Valenzuela was a municipality at the time of the election; the law converting it into a highly urbanized city was approved in 1998. Voters elected a mayor, a vice mayor, and twelve members of the municipal council. They also voted for the representative of Valenzuela's lone congressional district. Former vice mayor Jose Emmanuel L. Carlos, commonly known as "Bobbit", of Lakas–NUCD defeated incumbent mayor Santiago de Guzman of the Nationalist People's Coalition (NPC). Carlos's running mate, Evelyn "Jing" Hernandez, was elected vice mayor, while incumbent representative Antonio Serapio was reelected.

==Electoral system==
The municipal mayor and vice mayor were elected separately at large by plurality vote, as provided by the Local Government Code of 1991. Under Republic Act No. 7887, Metro Manila municipalities had twelve councilors and were divided into two council districts for representation in the municipal council.

==Results==
The municipal board of canvassers based its proclamation on the completed official tabulation from more than 1,000 precincts.
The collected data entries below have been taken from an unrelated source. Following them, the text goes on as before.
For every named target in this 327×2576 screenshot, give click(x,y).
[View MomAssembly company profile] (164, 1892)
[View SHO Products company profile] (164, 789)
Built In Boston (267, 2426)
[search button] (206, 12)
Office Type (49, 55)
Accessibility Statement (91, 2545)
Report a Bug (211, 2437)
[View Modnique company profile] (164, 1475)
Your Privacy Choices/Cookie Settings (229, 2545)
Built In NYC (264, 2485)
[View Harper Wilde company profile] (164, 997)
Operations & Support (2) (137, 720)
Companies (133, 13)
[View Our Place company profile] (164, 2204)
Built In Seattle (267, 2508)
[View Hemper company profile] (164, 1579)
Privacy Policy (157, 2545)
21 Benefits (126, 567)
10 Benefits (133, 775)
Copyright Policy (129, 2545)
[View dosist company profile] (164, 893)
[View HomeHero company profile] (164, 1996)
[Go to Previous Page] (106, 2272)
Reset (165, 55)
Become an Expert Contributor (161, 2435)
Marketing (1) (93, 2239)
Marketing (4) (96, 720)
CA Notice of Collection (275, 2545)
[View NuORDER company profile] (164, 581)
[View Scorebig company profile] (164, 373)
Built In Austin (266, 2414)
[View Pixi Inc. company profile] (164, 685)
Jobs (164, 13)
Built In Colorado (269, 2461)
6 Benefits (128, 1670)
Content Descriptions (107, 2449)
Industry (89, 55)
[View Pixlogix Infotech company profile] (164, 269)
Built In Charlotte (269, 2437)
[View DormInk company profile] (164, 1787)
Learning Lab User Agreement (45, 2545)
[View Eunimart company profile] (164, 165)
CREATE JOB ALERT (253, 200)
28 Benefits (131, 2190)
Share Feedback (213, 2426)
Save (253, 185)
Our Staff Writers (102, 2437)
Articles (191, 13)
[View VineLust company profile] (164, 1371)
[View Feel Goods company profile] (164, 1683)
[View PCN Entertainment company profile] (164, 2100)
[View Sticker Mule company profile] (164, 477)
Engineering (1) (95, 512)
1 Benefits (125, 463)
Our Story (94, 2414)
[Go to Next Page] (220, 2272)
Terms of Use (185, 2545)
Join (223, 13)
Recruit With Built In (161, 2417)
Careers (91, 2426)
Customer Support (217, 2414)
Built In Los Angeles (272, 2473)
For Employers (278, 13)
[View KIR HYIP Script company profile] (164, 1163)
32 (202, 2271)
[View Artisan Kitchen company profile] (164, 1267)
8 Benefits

The tables give the candidate vote totals reported in the contemporary account; it did not report blank or invalid ballots.

===Mayor===

Carlos defeated de Guzman by 19,415 votes.

1995 Valenzuela mayoral election
| Candidate |  | Party | Votes | % |
|  | Jose Emmanuel L. Carlos | Lakas–NUCD–UMDP | 62,555 | 59.18 |
|  | Santiago de Guzman (incumbent) | Nationalist People's Coalition | 43,140 | 40.82 |
| Total |  |  | 105,695 | 100.00 |
|  | Lakas–NUCD–UMDP gain from Nationalist People's Coalition |  |  |  |
Source: Commission on Elections

===Vice mayor===

Hernandez defeated de Guzman's running mate, Rita Santiago-Lazar, by 13,585 votes.

1995 Valenzuela vice mayoral election
| Candidate |  | Party | Votes | % |
|  | Evelyn "Jing" Hernandez | Lakas–NUCD–UMDP | 58,708 | 56.54 |
|  | Rita Santiago-Lazar | Nationalist People's Coalition | 45,123 | 43.46 |
| Total |  |  | 103,831 | 100.00 |
|  | Lakas–NUCD–UMDP hold |  |  |  |
Source: Commission on Elections

===House of Representatives===
Valenzuela formed a single congressional district in 1995. Serapio was reelected over his nearest rival, Eddie Franco.

1995 Valenzuela Lone District Representative election
| Candidate |  | Party | Votes | % |
|  | Antonio Serapio (incumbent) | Nationalist People's Coalition | 55,126 | 67.03 |
|  | Eduardo "Eddie" Franco | Lakas–NUCD–UMDP | 17,129 | 20.83 |
|  | Melencio Cea | Nacionalista Party | 9,989 | 12.15 |
| Total |  |  | 82,244 | 100.00 |
|  | Nationalist People's Coalition hold |  |  |  |
Source: Commission on Elections

===Municipal council===
The municipal board of canvassers proclaimed twelve winning councilors from Valenzuela's two council districts.

==Aftermath==
The board of canvassers, headed by acting election registrar Adriano Abesamis, proclaimed Carlos, Hernandez, Serapio, and the twelve councilors at the municipal hall following the completion of the canvass. Carlos succeeded de Guzman as mayor, and Hernandez succeeded Carlos as vice mayor.